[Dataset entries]
━━━━━━

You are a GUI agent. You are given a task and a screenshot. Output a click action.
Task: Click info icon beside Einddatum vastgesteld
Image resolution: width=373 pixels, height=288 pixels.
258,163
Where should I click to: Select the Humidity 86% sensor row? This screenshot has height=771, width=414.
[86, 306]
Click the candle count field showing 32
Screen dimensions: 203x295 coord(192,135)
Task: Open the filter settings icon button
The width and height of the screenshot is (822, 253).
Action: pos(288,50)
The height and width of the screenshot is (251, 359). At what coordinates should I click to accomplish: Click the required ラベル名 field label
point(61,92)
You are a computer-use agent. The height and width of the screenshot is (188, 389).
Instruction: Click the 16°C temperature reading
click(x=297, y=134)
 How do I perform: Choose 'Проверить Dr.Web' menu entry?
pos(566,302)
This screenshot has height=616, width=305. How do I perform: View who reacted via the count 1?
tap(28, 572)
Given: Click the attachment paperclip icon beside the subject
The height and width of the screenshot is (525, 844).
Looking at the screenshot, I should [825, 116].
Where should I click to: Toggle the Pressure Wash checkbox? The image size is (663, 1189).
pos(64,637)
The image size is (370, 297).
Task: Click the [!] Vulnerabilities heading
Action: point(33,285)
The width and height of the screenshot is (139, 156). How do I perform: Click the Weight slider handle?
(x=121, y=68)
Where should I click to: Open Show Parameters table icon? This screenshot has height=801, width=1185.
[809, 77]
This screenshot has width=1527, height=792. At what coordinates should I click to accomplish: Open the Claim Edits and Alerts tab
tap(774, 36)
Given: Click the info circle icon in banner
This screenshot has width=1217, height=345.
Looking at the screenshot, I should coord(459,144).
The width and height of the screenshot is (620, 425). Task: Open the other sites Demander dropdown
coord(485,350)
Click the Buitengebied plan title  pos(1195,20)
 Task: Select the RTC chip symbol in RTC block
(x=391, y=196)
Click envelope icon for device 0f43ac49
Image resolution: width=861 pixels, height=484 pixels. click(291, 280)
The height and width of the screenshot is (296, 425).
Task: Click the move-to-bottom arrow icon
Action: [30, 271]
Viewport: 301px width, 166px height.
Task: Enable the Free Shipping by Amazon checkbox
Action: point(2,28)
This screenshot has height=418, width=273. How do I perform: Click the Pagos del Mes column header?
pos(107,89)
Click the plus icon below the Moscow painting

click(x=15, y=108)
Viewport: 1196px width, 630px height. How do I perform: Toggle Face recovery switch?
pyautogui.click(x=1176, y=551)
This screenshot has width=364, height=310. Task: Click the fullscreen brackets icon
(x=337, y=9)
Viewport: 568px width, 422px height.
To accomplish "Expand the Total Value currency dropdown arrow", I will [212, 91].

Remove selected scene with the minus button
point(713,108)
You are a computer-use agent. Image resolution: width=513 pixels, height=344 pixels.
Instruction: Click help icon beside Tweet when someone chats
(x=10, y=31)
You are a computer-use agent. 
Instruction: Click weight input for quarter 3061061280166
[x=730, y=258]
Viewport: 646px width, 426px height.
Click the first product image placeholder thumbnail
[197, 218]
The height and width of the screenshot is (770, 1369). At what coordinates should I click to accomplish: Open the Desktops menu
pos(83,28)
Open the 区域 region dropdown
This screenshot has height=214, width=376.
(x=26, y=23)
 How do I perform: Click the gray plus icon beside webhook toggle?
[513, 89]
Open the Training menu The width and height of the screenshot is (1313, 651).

━━━━━━

■ Task details
In this exercise, repeat all entries exactly.

■ Problem solution
You are a GUI agent. You are given a task and a screenshot. Output a click action.
Task: Click info icon beside Einddatum vastgesteld
Image resolution: width=373 pixels, height=288 pixels.
258,163
Where should I click to: Select the Humidity 86% sensor row? This screenshot has height=771, width=414.
[86, 306]
Click the candle count field showing 32
Screen dimensions: 203x295 coord(192,135)
Task: Open the filter settings icon button
The width and height of the screenshot is (822, 253).
Action: pos(288,50)
The height and width of the screenshot is (251, 359). At what coordinates should I click to accomplish: Click the required ラベル名 field label
point(61,92)
You are a computer-use agent. The height and width of the screenshot is (188, 389).
Instruction: Click the 16°C temperature reading
click(x=297, y=134)
 How do I perform: Choose 'Проверить Dr.Web' menu entry?
pos(566,302)
This screenshot has height=616, width=305. How do I perform: View who reacted via the count 1?
tap(28, 572)
Given: Click the attachment paperclip icon beside the subject
The height and width of the screenshot is (525, 844).
Looking at the screenshot, I should [825, 116].
Where should I click to: Toggle the Pressure Wash checkbox? The image size is (663, 1189).
pos(64,637)
The image size is (370, 297).
Task: Click the [!] Vulnerabilities heading
Action: point(33,285)
The width and height of the screenshot is (139, 156). How do I perform: Click the Weight slider handle?
(x=121, y=68)
Where should I click to: Open Show Parameters table icon? This screenshot has height=801, width=1185.
[809, 77]
This screenshot has width=1527, height=792. At what coordinates should I click to accomplish: Open the Claim Edits and Alerts tab
tap(774, 36)
Given: Click the info circle icon in banner
This screenshot has width=1217, height=345.
Looking at the screenshot, I should coord(459,144).
The width and height of the screenshot is (620, 425). Task: Open the other sites Demander dropdown
coord(485,350)
Click the Buitengebied plan title  pos(1195,20)
 Task: Select the RTC chip symbol in RTC block
(x=391, y=196)
Click envelope icon for device 0f43ac49
Image resolution: width=861 pixels, height=484 pixels. click(291, 280)
The height and width of the screenshot is (296, 425).
Task: Click the move-to-bottom arrow icon
Action: [30, 271]
Viewport: 301px width, 166px height.
Task: Enable the Free Shipping by Amazon checkbox
Action: point(2,28)
This screenshot has height=418, width=273. How do I perform: Click the Pagos del Mes column header?
pos(107,89)
Click the plus icon below the Moscow painting

click(x=15, y=108)
Viewport: 1196px width, 630px height. How do I perform: Toggle Face recovery switch?
pyautogui.click(x=1176, y=551)
This screenshot has width=364, height=310. Task: Click the fullscreen brackets icon
(x=337, y=9)
Viewport: 568px width, 422px height.
To accomplish "Expand the Total Value currency dropdown arrow", I will [212, 91].

Remove selected scene with the minus button
point(713,108)
You are a computer-use agent. Image resolution: width=513 pixels, height=344 pixels.
Instruction: Click help icon beside Tweet when someone chats
(x=10, y=31)
You are a computer-use agent. 
Instruction: Click weight input for quarter 3061061280166
[x=730, y=258]
Viewport: 646px width, 426px height.
Click the first product image placeholder thumbnail
[197, 218]
The height and width of the screenshot is (770, 1369). At what coordinates should I click to accomplish: Open the Desktops menu
pos(83,28)
Open the 区域 region dropdown
This screenshot has height=214, width=376.
(x=26, y=23)
 How do I perform: Click the gray plus icon beside webhook toggle?
[513, 89]
Open the Training menu The width and height of the screenshot is (1313, 651).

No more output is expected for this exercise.